The unemployment rate came at 11.6%, in line with market expectations and our call (both 11.6%). Seasonally-adjusted, the unemployment rate remained at 11.5% (our estimates). The breakdown shows that the stability in the unemployment rate in February was the result of a 0.1% mom/sa increase in both labor force and employment. The underemployment rate reached 23.5% (stable at 23.5% seasonally-adjusted). The real wage bill grew 1.9% yoy (remained stable in seasonally-adjusted terms) as a result mainly of the increase in the employment (+2.0% yoy). Full story here.

The consolidated public sector posted a primary deficit of BRL 20.9 billion in February, printing close to our forecast (BRL 21.2 billion) and market consensus (BRL 21.5 billion). The central government registered a deficit of BRL 25.9 billion under the National Treasury’s methodology (which considers the gap between revenues and expenses), close to our BRL 26.8 billion estimate. Regional governments posted a surplus of BRL 5.2 billion, while state-owned companies showed a surplus of BRL 0.7 billion. The consolidated primary deficit over 12 months remained at 0.7% of GDP. The general government’s gross debt increased to 76.5% of GDP in February from 76.1% in January, while net debt narrowed to 53.5% of GDP from 54.1%, reflecting BRL depreciation during the month. Over 12 months, the nominal deficit excluding swap transactions slid to 5.5% of GDP from 5.6%. Contracting economic activity and measures implemented to cushion the impact of the coronavirus crisis will cause sharp deterioration in fiscal results in 2020, but it is vital not to create permanent expenses, so that the gradual fiscal adjustment enabled by the spending cap can resume from 2021 onwards. ** Full story here.

Coronavirus update: the latest official information from the Ministry of Health is that Brazil has 5717 (4579 yesterday) confirmed coronavirus cases, with 201 (159 yesterday) confirmed deaths.

Tomorrow’s Agenda: February’s Industrial production will be released at 9:00 AM (SP time). We forecast a 0.4% decline mom/sa, with widespread negative figures within the manufacturing sector. Also, March’s trade balance will be released at 3:00 PM (SP time). We expect a USD 3.5 billion surplus, below the USD 4.6 billion registered in the same period last year. Over 12 months, we expect the trade surplus to recede to USD 42 billion (from USD 43 billion). Both exports and imports are expected to decline in the month, (-4.7% and -1.7%, respectively) already reflecting the fall in global trade due to the coronavirus outbreak.

> Given material

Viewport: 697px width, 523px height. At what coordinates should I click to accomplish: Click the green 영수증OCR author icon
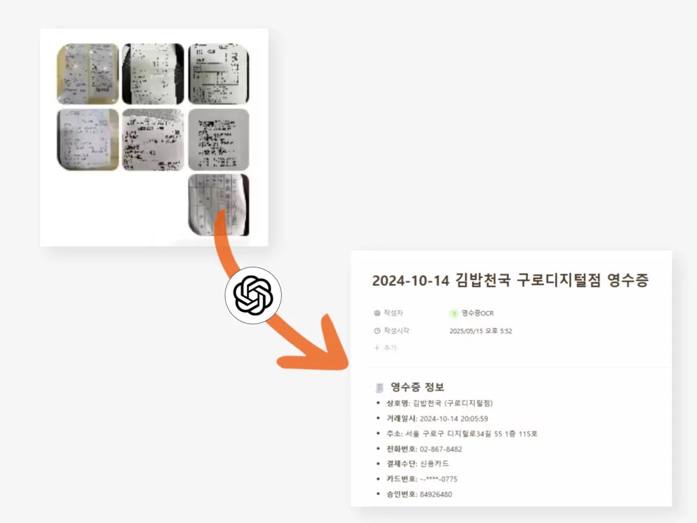click(x=454, y=313)
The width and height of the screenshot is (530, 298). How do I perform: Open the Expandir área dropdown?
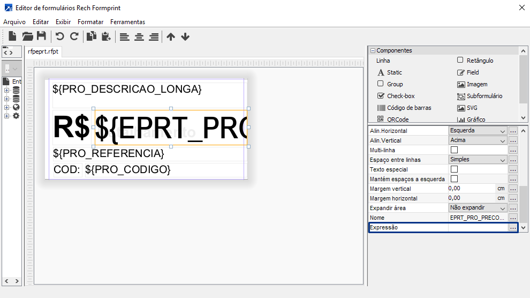[x=477, y=208]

> Exercise set
1. List every amount given in BRL billions in the briefing on Brazil's economy above, with what each amount refers to.
2. Carry on the briefing on Brazil's economy above, starting after its final sentence.

> Answers per task
1.
- BRL 20.9 billion: the consolidated public sector's primary deficit in February
- BRL 21.2 billion: the forecast for that deficit
- BRL 21.5 billion: the market consensus for that deficit
- BRL 25.9 billion: the central government's deficit under the National Treasury's methodology
- BRL 26.8 billion: the estimate for the central government's deficit
- BRL 5.2 billion: the surplus of regional governments
- BRL 0.7 billion: the surplus of state-owned companies

2.
Argentina

The EMAE (official monthly GDP proxy) fell by 1.8% yoy, slightly below market expectations of -1.7%. On a sequential basis, the index decreased by 0.1% mom (+0.4% in December), taking the quarter-over-quarter contraction to 4.8% annualized (from -3.9% in 4Q19). Construction led the downturn with a drop of 10.1% in the quarter ended in January, from -8.3% in 4Q19. Manufacturing fell by 1.9% in the period (from -2.1% in the last quarter of 2019) and Services contracted by 0.7% yoy (from -0.8% in 4Q19), hit by lower real earnings. Agriculture, Mining and Fishing retreated by 1.1% yoy in the quarter ended in January, from +0.6% in 4Q19. We forecast a GDP contraction of 4.4% for 2020, due to the negative effects of measures to control the outbreak of the COVID-19 pandemic. We expect a severe contraction in 1H20, followed by a normalization of output in the second half of the year. ** Full story here.

Peru

The statistics institute (INEI) will announce March’s CPI inflation, for which we expect to come at 0.79% month-over-month. The monthly inflation figure will reflect an increase in education prices (due to the start of the school year) and some upward pressure on food prices associated to the coronavirus outbreak. Assuming our forecast is correct, annual headline inflation would post a growth rate of 1.97% year-over-year in March (from 1.90% in February).